Besides the obvious constraint of budget, the other constraint is credibility. In order to influence, HR professionals need to hold on to and build on what little credibility they start with. As CHRO you will have to justify HR’s right to have a seat at the business table by demonstrating the business impact of your programs to a CEO, management team or business line head to whom you support. At some stage, you will all be called on to demonstrate progress.
Finally, we are all constrained by time. Every minute spent on an activity that is doomed to fail is wasted. HR has historically relied on two categorical measures of progress: how much stuff they are doing and how much people like what they are doing. Yet unfortunately, both of these metrics are unreliable proxies of business impact and both of these lead us down the wrong path—building something that ultimately does not matter, has no impact on the business or worse, the wrong impact.
First, there is a misconception around how successful earth shattering people analytics get built. The media loves stories of “wunderkind” nerds invading HR who are so smart they helped the moribund HR function (usually at some cool tech company) figure this problem out. The reality, however, rarely plays out quite as simply. Even the unveiling of the hiring algorithms at Google, in Laszlo Bock's words, was years in the making, built on the contributions of many and several incremental innovations (and failures).
Second, the classic technology-centric Reporting or “Business Intelligence” approach front-loads some downstream business partner involvement during a “requirements-gathering phase” but leaves most of the HR business partner and business customer validation until after the reporting solution is released. There is a large “middle” when the Analytics function disengages from the ultimate intended users of these reports for months, maybe even a year, while they build and test their solution.

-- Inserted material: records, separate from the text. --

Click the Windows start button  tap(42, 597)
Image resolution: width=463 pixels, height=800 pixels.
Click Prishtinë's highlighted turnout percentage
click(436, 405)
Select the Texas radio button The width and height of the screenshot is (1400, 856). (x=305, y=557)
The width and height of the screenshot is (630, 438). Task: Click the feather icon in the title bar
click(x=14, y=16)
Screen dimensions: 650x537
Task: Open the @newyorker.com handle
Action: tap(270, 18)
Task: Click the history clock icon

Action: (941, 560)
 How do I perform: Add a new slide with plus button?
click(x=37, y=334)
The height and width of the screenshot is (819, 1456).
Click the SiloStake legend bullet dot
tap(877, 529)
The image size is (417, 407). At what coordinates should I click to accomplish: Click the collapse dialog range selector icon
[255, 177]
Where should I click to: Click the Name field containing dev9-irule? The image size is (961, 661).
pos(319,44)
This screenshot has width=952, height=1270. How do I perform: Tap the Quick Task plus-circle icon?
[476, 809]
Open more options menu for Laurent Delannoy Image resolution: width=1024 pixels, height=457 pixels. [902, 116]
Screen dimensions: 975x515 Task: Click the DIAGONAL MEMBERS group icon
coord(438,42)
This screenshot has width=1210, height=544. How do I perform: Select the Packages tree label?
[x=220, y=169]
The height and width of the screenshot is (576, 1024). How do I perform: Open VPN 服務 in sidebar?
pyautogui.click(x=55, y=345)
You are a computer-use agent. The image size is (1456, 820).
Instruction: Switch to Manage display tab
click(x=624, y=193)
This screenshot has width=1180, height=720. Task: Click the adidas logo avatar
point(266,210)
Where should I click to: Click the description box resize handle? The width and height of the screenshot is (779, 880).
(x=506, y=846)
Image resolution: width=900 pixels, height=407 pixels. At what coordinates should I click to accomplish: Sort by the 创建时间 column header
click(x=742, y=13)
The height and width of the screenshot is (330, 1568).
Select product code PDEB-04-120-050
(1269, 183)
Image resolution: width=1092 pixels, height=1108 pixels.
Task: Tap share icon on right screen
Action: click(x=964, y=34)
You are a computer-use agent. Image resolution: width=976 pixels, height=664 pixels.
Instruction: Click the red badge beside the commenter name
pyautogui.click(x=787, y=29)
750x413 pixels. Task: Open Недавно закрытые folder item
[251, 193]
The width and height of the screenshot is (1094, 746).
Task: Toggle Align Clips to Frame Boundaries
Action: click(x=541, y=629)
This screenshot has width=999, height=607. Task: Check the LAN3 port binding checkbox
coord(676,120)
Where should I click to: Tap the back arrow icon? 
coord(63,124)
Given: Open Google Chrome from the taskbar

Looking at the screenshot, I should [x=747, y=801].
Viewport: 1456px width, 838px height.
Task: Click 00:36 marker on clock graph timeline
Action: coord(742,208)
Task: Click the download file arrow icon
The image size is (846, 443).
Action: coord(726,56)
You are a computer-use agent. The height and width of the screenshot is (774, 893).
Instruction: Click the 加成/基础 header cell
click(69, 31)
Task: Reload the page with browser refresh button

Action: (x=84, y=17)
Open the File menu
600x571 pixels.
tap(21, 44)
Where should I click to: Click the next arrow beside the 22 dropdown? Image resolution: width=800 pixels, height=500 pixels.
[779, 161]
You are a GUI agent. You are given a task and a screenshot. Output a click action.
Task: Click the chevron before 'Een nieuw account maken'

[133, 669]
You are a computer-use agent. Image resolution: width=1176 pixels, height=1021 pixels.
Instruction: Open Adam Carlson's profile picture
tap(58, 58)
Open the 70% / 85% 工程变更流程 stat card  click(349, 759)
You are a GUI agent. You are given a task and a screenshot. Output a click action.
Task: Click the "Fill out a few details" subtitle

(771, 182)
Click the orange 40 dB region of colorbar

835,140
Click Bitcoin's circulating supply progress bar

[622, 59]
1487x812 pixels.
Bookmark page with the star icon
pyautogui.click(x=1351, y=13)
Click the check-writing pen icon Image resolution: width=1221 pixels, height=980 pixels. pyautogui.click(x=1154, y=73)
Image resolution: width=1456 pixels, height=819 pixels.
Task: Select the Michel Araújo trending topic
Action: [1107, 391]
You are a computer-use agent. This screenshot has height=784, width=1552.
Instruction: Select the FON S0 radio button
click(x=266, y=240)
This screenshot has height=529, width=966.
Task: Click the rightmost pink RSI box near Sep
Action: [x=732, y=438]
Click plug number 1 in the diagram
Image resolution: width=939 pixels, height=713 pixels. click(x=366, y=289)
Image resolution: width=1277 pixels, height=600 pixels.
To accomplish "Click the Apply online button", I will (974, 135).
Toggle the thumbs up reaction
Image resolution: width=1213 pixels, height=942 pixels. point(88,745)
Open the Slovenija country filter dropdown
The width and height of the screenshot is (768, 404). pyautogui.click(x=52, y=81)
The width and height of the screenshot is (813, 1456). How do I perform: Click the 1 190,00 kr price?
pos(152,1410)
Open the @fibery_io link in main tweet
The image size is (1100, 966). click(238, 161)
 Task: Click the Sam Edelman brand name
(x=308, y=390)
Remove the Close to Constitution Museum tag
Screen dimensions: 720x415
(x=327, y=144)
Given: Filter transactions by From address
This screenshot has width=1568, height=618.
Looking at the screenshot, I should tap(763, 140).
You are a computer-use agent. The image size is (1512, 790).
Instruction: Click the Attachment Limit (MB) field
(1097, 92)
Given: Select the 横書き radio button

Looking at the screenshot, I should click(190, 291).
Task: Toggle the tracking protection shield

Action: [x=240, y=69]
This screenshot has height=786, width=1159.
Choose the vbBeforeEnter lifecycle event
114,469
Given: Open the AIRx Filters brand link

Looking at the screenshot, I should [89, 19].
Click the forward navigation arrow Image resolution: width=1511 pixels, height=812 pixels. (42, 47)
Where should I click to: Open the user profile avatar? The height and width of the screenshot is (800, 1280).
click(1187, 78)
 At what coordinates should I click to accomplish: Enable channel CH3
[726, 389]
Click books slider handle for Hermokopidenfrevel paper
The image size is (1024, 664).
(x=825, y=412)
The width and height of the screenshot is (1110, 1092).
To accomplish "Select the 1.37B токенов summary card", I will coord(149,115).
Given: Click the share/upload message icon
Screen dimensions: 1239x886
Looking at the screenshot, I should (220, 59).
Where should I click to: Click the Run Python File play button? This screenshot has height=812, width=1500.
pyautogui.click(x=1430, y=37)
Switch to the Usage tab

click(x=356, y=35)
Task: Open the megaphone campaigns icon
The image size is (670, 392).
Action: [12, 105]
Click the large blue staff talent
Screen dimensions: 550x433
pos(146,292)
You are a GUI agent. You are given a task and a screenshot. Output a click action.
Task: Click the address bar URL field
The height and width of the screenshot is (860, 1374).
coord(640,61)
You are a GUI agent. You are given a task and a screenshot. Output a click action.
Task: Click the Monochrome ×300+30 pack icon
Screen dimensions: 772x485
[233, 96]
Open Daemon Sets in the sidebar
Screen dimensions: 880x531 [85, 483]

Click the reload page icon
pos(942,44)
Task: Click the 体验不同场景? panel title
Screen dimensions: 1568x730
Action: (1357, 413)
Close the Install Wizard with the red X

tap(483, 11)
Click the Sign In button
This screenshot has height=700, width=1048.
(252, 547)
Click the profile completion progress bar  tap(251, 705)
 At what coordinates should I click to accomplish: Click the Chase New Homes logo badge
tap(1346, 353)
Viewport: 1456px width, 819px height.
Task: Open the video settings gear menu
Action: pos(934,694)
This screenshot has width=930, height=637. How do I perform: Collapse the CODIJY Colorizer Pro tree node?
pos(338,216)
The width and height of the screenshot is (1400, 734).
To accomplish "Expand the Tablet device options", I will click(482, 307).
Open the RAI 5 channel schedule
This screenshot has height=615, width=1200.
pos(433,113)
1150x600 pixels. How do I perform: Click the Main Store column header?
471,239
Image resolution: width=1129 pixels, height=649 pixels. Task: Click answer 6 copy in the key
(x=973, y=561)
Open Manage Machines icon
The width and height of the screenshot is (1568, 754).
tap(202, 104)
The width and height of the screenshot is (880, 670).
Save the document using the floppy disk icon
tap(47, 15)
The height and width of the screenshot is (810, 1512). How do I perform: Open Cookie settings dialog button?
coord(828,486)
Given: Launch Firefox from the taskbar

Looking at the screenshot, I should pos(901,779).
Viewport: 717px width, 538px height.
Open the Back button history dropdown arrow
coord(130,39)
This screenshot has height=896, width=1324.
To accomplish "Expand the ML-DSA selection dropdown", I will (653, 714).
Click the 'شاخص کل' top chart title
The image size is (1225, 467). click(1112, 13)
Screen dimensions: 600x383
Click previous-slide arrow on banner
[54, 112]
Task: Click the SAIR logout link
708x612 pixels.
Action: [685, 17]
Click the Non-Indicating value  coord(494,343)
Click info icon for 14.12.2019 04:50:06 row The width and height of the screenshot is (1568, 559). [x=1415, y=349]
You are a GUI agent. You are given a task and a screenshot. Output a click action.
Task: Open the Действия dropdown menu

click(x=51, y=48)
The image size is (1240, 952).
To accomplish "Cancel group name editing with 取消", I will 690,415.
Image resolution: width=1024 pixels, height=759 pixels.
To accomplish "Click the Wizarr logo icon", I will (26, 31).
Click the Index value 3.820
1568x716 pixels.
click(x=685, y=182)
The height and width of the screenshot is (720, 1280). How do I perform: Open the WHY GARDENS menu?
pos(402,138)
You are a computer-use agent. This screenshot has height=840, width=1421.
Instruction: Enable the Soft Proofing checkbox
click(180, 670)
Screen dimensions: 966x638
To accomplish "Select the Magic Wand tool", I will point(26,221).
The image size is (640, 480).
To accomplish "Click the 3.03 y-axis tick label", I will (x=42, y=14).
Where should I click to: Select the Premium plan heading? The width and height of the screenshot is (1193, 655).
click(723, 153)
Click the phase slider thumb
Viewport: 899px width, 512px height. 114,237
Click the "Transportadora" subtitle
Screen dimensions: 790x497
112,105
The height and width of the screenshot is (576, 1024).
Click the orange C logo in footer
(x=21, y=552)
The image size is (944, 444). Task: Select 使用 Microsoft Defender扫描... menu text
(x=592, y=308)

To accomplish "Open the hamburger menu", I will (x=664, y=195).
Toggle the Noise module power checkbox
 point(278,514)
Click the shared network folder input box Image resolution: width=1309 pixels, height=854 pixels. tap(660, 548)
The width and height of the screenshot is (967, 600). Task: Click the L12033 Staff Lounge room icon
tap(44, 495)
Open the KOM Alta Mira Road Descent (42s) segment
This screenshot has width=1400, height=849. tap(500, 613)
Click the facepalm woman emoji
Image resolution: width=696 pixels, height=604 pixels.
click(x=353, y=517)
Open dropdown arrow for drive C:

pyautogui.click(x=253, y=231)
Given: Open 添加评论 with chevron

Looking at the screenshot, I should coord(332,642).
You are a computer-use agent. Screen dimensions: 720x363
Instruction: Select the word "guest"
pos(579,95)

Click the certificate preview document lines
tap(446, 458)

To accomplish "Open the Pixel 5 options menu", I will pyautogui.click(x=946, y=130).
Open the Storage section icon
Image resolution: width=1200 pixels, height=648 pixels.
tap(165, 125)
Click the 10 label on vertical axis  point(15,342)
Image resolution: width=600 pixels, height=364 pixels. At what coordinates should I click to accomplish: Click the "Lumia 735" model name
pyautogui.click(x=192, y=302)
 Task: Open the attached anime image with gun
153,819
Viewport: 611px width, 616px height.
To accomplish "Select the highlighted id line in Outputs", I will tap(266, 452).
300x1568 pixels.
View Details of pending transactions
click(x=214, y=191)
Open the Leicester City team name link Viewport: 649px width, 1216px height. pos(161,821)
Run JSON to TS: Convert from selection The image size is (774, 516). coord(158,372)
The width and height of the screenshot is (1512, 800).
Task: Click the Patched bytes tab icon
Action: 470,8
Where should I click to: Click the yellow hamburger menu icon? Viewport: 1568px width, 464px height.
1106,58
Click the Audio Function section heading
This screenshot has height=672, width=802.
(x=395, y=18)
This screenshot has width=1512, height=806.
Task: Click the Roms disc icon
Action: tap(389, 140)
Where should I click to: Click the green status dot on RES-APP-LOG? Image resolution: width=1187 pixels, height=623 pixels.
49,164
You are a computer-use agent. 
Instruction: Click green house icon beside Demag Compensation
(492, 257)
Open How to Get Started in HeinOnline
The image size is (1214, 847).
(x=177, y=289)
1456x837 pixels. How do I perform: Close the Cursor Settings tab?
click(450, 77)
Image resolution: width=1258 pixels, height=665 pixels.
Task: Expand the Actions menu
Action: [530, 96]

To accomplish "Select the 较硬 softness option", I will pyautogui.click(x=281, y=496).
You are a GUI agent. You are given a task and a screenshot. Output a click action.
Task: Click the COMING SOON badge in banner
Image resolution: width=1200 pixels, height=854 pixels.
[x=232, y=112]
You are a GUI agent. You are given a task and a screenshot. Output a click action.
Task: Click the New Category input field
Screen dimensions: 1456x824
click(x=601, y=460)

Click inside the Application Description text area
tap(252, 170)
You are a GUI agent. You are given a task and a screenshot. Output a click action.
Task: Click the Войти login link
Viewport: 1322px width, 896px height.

Sometimes the solution is rolled out in HR first, just to be sure it is safe for humans before inflicting it on the rest of the organization. Imagine a few wild eyed HR people hiding in the bushes outside the office preparing to jump up on an unexpecting executive on his way into work one morning. During this time, it’s quite possible for the Analytics function to either build too much or be led astray from building anything remotely useful to the organization.
Third, People are complex and messy. People are not structural engineering challenges that are within the abilities of an engineer to control precisely. People and organizations are not like machines or computers. There is always a certain degree of uncertainty about the effect of our actions on people and organizations. We try things based on an entirely plausible premise and they fail. Usually we had not factored in or considered the thing or things which made it fail. There are too many variables, too many possibilities and too much change occurring within and all around us. Is this not in some sense the beauty of life? Would you rather take this away? In human systems, failure is not the problem, the problem is failure to learn from the failure. If we want to improve HR we should shift our attention to how we can learn more quickly.
People analytics gives CHROs a better, faster way to more effectively deploy HR resources and build successful organizations. People analytics enable better listening, learning, strategic focus, measurable business impact, and rigorous process.